What to work on: Convert the data between the lines containing "Click the flag icon on Qualify stage" and "tap(681, 15)", inclusive, into a two-column CSV with the headers instruction and response. Each row should pair an instruction with its answer, with every value in a single quoted field and any line breaks replaced by spaces.

Data listing:
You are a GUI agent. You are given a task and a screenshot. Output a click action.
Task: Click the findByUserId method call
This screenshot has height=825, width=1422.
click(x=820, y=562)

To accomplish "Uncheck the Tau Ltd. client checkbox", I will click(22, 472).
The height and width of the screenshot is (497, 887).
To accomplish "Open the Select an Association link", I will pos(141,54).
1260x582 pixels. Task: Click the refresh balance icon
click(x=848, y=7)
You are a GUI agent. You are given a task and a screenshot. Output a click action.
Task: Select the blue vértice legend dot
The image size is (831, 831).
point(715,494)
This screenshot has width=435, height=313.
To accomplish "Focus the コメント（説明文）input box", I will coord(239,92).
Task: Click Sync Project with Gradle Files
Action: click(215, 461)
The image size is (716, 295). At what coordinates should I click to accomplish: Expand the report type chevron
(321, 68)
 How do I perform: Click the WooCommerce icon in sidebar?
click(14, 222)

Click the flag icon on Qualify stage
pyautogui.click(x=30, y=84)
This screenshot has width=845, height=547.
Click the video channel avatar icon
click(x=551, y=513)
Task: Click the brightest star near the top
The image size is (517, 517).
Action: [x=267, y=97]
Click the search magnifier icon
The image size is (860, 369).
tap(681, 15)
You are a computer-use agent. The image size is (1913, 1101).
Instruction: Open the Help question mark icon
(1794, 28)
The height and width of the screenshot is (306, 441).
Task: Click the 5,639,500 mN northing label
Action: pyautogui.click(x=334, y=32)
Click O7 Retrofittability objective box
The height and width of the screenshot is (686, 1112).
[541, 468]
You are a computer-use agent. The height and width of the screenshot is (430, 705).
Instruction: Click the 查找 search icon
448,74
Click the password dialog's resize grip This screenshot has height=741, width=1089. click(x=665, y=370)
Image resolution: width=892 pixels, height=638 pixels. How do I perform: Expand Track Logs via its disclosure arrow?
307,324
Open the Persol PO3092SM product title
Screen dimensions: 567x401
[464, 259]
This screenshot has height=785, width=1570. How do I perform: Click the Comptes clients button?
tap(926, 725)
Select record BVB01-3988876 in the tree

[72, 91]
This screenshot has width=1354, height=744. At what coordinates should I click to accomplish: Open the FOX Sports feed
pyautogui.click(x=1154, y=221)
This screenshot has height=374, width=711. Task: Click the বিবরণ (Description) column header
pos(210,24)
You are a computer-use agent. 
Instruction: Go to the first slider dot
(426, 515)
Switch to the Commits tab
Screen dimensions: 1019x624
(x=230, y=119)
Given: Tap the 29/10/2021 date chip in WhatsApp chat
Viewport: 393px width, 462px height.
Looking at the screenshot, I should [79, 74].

The completed task:
instruction,response
"Click the flag icon on Qualify stage","pyautogui.click(x=30, y=84)"
"This screenshot has width=845, height=547. Click the video channel avatar icon","click(x=551, y=513)"
"Task: Click the brightest star near the top The image size is (517, 517).","Action: [x=267, y=97]"
"Click the search magnifier icon The image size is (860, 369).","tap(681, 15)"